EXTRAIT DU TEXTE:
Elle soutient que Madame [T] sur qui pèse la charge de la preuve ne démontre pas la vileté du prix et conteste les éléments d’évaluations fournis en défense, en produisant des évaluations moindres et en invoquant notamment la vétusté des biens vendus.
2/ Selon ses dernières conclusions régulièrement notifiées par RPVA le 12 janvier 2024, Madame [U] [F] veuve [T] sollicite du tribunal de :
- PRONONCER la nullité des compromis de vente signés les 22 octobre 2020 s’agissant du lot n° 5 de l’immeuble en copropriété dénommé MOBIROC à [Localité 12] sis [Adresse 5], le 5 novembre 2020 concernant les lots n° 31, 92 et 93 de l’immeuble en copropriété dénommée Résidence LE COLOMBIER sis [Adresse 2] et [Adresse 8] à [Localité 6] (YVELINES) et enfin du compromis de vente signé le 17 novembre 2020 concernant le lot n° 19 de l’immeuble en copropriété dénommé MOBIROC sis [Adresse 5].
- CONDAMNER, en outre, la SCI LES COQUILLES à payer à Madame [U] [F] veuve [T] la somme de 50.000,00 € à titre de dommages et intérêts en l’état de l’abus de faiblesse manifeste commis par la SCI LES COQUILLES au préjudice de Madame [U] [F] veuve [T] .
- ORDONNER la restitution par la SCI LES COQUILLES des clés de l’appartement lot n° 5 de l’immeuble MOBIROC à [Localité 12] à Madame [U] [F] VEUVE [T], et ce sous astreinte de 150,00 € par jour de retard passé un délai de 8 jours suivant la signification du jugement à intervenir.
- CONDAMNER en outre la SCI LES COQUILLES à payer à Madame [U] [F] veuve [T] la somme de 18.850,00 € à titre de dommages et intérêts correspondant aux préjudices subis consécutifs à l’impossibilité de jouir du lot n°5 de l’immeuble MOBIROC depuis le 22 octobre 2020, outre la somme de 650 € par mois à titre de dommages et intérêts jusqu’à restitution des clés du lot n°5 de l’immeuble MOBIROC à [Localité 12].
Très subsidiairement,
- DESIGNER deux experts avec mission décrite dans le corps des conclusions.
- CONDAMNER la SCI LES COQUILLES à payer à Madame [U] [F] veuve [T] la somme de 5.000,00 € en application de l’article 700 du Code de Procédure Civile ainsi qu’en tous les frais et dépens.

À COMPLÉTER:
a: Répondez brièvement aux questions suivantes d'après l'extrait.
(i) À quelle date les dernières conclusions de Madame [U] [F] veuve [T] ont-elles été notifiées par RPVA ?
(ii) Quelle somme est réclamée à la SCI LES COQUILLES au titre de l'abus de faiblesse ?
(iii) Quel montant d'astreinte par jour de retard est demandé pour la restitution des clés du lot n° 5 ?
b: Reproduisez fidèlement le passage de l'extrait situé entre « 2/ Selon ses » et « sis [Adresse 5]. », ces deux bornes comprises.

LIGNES DE DONNÉES:
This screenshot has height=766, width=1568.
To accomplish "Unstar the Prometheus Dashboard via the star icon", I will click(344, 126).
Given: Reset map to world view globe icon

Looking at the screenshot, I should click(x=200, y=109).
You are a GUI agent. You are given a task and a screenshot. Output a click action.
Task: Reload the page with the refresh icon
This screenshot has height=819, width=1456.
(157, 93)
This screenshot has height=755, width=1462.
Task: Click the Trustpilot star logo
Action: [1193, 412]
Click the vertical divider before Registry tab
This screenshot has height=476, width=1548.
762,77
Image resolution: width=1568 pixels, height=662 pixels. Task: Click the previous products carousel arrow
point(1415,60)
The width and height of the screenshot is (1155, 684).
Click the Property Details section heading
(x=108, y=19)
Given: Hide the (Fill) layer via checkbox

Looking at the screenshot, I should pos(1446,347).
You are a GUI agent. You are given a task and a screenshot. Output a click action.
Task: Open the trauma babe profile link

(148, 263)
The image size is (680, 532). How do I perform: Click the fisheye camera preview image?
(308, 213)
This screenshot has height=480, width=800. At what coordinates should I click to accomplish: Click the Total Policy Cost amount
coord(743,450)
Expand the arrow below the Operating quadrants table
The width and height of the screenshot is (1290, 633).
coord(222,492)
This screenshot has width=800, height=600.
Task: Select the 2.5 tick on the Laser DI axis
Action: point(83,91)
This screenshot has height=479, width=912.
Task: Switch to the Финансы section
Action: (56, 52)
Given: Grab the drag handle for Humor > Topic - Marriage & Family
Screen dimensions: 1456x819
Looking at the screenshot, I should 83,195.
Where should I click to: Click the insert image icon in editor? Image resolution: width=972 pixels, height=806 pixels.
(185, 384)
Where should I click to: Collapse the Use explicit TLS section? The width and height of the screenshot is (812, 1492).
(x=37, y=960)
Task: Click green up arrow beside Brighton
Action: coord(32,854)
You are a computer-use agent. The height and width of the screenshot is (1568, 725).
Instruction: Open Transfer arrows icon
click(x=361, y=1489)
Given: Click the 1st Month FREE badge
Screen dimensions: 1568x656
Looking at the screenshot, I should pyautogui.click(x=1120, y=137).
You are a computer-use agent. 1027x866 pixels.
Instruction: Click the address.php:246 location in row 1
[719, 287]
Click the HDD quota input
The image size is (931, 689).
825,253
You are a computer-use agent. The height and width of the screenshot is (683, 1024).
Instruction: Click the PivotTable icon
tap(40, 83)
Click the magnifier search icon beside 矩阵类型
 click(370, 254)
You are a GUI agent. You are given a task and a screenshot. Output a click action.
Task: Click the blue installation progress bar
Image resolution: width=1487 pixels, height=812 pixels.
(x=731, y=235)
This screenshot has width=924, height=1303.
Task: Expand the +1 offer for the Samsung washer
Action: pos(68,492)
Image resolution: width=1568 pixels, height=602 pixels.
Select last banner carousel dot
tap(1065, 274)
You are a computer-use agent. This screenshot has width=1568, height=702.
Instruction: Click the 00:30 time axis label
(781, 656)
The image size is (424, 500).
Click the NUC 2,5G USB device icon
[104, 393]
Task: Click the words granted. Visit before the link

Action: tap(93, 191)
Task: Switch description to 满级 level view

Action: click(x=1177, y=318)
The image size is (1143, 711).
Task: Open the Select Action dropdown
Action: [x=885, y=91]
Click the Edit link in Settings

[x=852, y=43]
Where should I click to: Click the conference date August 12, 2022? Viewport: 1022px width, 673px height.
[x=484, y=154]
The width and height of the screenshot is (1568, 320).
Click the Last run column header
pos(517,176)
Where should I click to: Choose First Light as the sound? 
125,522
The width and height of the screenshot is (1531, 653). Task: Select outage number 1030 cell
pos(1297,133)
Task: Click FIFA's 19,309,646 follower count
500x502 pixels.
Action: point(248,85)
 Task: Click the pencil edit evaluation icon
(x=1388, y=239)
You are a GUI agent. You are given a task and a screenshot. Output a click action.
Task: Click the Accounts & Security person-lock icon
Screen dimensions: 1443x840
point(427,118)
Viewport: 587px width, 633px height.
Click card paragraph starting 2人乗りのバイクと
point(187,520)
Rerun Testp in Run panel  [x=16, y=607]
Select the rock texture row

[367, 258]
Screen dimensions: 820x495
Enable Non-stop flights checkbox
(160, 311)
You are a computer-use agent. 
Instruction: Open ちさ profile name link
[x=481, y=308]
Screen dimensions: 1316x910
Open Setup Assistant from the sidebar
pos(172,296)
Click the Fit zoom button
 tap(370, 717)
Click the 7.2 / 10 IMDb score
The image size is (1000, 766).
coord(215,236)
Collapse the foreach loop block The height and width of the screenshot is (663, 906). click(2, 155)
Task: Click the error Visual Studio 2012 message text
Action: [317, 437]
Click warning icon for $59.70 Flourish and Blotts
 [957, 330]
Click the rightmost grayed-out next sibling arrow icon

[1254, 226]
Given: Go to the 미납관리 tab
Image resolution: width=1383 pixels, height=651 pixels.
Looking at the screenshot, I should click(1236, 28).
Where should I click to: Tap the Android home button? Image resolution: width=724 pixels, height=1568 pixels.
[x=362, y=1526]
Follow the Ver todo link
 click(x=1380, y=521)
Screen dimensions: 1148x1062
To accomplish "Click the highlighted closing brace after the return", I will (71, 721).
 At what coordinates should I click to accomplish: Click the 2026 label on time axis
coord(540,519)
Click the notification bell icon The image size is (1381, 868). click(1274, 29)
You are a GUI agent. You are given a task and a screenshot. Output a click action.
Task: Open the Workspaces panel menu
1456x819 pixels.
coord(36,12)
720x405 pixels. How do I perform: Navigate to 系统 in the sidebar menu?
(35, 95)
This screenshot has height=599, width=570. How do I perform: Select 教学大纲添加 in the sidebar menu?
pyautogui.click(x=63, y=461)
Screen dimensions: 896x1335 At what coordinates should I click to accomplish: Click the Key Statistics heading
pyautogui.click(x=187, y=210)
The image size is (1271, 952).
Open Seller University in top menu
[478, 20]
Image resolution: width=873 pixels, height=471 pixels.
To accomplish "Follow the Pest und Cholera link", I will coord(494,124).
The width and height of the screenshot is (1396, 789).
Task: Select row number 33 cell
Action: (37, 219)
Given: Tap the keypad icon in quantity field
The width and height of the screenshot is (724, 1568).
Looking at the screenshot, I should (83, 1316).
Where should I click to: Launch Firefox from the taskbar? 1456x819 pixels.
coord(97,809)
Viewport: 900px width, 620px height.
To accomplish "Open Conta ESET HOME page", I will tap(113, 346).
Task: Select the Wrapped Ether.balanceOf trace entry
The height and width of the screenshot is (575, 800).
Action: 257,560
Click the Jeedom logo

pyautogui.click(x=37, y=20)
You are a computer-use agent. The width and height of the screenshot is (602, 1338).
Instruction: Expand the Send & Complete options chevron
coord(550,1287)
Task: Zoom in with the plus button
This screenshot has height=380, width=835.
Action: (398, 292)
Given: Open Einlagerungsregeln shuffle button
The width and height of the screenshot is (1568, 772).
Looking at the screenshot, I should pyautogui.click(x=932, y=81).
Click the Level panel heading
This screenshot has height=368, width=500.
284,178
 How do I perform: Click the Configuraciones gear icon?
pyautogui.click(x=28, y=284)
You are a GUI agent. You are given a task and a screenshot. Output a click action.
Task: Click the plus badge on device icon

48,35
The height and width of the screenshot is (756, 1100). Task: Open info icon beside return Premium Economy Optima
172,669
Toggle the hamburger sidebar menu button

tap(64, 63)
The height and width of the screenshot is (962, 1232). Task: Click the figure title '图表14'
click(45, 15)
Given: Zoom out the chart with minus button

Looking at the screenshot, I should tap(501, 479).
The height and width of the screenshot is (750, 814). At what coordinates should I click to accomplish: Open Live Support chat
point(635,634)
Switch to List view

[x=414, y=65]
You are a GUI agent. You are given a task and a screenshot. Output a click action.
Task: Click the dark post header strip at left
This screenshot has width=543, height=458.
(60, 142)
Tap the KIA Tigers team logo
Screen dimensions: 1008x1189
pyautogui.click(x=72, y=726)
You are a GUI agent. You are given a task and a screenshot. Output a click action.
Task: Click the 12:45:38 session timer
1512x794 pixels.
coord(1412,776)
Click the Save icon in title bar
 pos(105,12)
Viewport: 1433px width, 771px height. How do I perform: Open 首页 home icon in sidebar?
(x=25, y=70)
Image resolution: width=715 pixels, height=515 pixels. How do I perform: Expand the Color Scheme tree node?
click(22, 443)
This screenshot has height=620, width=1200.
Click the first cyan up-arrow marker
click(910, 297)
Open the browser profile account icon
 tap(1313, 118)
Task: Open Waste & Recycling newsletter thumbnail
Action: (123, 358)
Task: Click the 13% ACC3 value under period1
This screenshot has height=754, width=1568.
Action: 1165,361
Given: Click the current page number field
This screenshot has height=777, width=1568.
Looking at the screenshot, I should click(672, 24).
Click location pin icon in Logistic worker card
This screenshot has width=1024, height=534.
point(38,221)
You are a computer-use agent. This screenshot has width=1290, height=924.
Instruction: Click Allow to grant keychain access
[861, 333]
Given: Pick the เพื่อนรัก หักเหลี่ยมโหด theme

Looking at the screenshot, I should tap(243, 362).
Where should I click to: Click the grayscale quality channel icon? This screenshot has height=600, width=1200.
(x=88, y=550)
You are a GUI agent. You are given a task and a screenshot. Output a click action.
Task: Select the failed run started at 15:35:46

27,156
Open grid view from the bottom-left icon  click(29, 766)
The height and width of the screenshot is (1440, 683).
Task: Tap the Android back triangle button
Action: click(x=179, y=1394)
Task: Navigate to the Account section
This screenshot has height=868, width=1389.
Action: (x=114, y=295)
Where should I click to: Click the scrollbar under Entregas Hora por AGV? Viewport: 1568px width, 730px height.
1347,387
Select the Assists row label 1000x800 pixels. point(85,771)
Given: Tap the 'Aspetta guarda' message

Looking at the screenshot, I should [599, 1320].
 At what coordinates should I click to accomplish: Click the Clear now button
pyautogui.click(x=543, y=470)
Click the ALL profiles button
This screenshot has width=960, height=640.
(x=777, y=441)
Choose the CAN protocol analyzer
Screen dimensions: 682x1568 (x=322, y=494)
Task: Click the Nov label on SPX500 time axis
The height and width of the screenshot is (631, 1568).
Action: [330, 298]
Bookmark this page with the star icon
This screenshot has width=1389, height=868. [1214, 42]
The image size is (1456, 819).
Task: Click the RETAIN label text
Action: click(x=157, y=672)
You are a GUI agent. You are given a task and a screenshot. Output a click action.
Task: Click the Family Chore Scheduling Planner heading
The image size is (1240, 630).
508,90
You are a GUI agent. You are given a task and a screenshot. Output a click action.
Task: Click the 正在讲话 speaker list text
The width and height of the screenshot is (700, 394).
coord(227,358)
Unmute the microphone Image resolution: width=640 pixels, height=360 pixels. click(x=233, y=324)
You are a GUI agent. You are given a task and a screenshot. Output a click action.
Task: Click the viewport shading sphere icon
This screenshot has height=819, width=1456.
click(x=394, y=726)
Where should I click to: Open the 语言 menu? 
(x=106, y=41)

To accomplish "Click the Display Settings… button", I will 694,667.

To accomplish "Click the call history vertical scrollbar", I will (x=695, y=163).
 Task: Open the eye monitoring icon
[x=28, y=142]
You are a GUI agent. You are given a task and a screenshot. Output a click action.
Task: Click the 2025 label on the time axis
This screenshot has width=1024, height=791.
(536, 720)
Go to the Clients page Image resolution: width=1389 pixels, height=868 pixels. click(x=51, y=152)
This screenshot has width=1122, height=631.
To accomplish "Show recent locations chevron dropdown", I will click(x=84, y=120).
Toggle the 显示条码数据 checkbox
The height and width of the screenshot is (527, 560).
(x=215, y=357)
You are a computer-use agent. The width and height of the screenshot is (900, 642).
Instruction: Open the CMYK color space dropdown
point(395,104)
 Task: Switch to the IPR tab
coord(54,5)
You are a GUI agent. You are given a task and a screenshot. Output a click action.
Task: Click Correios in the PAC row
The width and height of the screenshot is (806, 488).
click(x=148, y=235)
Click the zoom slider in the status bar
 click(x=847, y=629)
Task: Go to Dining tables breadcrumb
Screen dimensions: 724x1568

CORRIGÉ DE L'EXERCICE:
a:
(i) Le 12 janvier 2024.
(ii) 50.000,00 €.
(iii) 150,00 € par jour de retard.

b:
2/ Selon ses dernières conclusions régulièrement notifiées par RPVA le 12 janvier 2024, Madame [U] [F] veuve [T] sollicite du tribunal de :
- PRONONCER la nullité des compromis de vente signés les 22 octobre 2020 s’agissant du lot n° 5 de l’immeuble en copropriété dénommé MOBIROC à [Localité 12] sis [Adresse 5], le 5 novembre 2020 concernant les lots n° 31, 92 et 93 de l’immeuble en copropriété dénommée Résidence LE COLOMBIER sis [Adresse 2] et [Adresse 8] à [Localité 6] (YVELINES) et enfin du compromis de vente signé le 17 novembre 2020 concernant le lot n° 19 de l’immeuble en copropriété dénommé MOBIROC sis [Adresse 5].